Stored data entries →
╔══

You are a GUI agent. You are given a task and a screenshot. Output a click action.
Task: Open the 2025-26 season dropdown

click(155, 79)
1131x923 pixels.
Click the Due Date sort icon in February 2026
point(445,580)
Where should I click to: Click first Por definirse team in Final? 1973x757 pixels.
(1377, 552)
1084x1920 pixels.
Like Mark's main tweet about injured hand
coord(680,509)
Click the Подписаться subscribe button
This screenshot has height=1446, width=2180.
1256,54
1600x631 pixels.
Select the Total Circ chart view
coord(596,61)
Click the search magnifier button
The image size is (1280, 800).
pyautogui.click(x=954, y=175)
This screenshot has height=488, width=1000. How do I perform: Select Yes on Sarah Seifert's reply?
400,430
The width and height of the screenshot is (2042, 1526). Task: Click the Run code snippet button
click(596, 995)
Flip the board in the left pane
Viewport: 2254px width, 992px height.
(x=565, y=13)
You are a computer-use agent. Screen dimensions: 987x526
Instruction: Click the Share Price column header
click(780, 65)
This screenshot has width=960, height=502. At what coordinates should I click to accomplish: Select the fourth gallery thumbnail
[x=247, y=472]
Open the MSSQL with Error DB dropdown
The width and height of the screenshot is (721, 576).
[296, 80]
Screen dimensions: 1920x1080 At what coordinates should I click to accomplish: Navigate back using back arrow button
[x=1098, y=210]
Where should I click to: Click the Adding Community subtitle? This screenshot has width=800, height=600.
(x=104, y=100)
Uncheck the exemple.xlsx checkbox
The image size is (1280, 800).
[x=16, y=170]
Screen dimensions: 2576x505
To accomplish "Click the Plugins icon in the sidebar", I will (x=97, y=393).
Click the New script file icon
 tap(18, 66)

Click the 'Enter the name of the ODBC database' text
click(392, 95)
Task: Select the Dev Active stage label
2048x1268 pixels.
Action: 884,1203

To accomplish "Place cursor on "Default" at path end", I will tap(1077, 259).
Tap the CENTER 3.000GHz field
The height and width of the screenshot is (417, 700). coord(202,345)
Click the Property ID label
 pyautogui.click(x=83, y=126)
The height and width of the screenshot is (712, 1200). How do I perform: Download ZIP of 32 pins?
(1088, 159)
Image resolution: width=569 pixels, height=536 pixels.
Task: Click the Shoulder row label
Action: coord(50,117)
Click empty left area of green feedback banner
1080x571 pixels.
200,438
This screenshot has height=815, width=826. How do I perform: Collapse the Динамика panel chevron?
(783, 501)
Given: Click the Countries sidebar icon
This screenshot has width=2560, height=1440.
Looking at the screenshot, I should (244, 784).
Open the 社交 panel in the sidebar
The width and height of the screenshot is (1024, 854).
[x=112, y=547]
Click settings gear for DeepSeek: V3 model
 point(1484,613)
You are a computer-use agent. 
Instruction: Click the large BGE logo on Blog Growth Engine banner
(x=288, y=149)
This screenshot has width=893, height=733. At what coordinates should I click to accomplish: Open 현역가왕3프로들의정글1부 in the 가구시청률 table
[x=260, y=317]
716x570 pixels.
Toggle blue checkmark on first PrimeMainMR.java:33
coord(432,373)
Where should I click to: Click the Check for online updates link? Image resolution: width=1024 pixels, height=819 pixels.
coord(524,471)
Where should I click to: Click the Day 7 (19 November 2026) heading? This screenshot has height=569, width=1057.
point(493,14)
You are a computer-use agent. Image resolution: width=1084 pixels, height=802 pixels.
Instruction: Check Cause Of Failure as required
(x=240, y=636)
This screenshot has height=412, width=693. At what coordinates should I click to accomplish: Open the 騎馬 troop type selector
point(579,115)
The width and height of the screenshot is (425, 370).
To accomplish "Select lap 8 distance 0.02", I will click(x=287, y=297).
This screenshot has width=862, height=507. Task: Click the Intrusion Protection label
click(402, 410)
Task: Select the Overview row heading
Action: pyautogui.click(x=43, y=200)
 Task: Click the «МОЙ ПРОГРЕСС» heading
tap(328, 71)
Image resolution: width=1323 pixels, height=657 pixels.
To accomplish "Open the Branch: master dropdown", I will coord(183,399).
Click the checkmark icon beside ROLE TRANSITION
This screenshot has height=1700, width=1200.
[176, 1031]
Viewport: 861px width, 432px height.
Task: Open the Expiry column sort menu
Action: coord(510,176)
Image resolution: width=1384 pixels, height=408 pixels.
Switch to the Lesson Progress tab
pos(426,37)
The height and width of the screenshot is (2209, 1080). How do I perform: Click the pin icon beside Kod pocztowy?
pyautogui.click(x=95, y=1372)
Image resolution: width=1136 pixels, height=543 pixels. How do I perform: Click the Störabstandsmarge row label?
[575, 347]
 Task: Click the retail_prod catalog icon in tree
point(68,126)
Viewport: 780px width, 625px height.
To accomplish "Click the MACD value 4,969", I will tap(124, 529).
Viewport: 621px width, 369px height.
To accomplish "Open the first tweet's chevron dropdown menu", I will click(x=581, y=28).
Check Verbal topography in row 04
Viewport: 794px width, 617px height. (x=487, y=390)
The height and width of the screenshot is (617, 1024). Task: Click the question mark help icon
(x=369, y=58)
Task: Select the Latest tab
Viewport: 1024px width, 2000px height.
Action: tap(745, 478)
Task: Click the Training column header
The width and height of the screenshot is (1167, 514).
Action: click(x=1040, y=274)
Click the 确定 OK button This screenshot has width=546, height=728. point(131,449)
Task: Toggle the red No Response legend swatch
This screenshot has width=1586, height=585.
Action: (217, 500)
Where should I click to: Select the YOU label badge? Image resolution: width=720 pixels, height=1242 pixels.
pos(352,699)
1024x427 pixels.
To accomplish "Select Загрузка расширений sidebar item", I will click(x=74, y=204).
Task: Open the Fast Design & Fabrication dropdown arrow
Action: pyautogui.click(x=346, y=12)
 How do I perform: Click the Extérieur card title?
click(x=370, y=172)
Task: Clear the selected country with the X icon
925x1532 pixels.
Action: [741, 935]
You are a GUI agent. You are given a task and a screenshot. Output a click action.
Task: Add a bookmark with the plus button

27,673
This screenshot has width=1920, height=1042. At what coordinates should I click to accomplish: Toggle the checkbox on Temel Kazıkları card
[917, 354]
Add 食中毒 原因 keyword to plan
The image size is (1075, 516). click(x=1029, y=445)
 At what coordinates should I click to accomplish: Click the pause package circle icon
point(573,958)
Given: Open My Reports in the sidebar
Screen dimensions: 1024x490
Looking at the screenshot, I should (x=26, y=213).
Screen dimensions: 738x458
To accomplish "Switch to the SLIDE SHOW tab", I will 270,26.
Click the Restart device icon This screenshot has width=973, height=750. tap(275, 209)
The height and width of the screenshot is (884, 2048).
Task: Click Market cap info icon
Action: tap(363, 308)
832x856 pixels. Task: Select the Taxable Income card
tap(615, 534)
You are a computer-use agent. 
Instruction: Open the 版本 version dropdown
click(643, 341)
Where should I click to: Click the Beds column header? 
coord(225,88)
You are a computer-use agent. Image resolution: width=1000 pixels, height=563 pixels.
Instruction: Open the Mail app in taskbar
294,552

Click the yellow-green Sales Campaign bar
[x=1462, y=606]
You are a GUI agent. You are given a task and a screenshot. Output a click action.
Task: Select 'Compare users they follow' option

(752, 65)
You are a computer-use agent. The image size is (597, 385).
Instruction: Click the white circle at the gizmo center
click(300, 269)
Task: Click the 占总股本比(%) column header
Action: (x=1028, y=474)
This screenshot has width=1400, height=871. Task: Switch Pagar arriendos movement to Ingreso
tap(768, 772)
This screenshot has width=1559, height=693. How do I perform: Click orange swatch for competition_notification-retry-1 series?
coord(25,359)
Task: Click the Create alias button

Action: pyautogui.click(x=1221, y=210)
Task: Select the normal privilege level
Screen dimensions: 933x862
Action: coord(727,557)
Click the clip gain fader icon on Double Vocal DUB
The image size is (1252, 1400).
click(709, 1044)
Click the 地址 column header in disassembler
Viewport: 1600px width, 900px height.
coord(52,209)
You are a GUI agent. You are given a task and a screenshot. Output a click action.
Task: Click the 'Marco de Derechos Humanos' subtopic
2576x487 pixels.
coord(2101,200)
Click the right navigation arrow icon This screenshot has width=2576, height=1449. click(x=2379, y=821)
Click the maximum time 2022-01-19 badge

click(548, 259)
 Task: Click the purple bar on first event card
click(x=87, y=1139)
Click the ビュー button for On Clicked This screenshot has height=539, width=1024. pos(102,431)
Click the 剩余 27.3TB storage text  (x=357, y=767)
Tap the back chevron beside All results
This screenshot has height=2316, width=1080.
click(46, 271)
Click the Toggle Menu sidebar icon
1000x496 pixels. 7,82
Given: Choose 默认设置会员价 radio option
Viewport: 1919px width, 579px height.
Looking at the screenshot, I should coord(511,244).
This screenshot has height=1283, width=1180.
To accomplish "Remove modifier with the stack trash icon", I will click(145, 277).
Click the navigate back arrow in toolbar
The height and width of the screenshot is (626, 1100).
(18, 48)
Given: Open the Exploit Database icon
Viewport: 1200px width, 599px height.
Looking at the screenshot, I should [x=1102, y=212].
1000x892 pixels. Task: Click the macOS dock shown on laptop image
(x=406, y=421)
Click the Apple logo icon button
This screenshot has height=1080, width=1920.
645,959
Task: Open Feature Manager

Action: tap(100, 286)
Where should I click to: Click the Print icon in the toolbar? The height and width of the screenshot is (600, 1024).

╚══

WORK TASK → From the entries, give the number of lines where the string "computer" is found, and nothing else.

YOUR SOLUTION → 6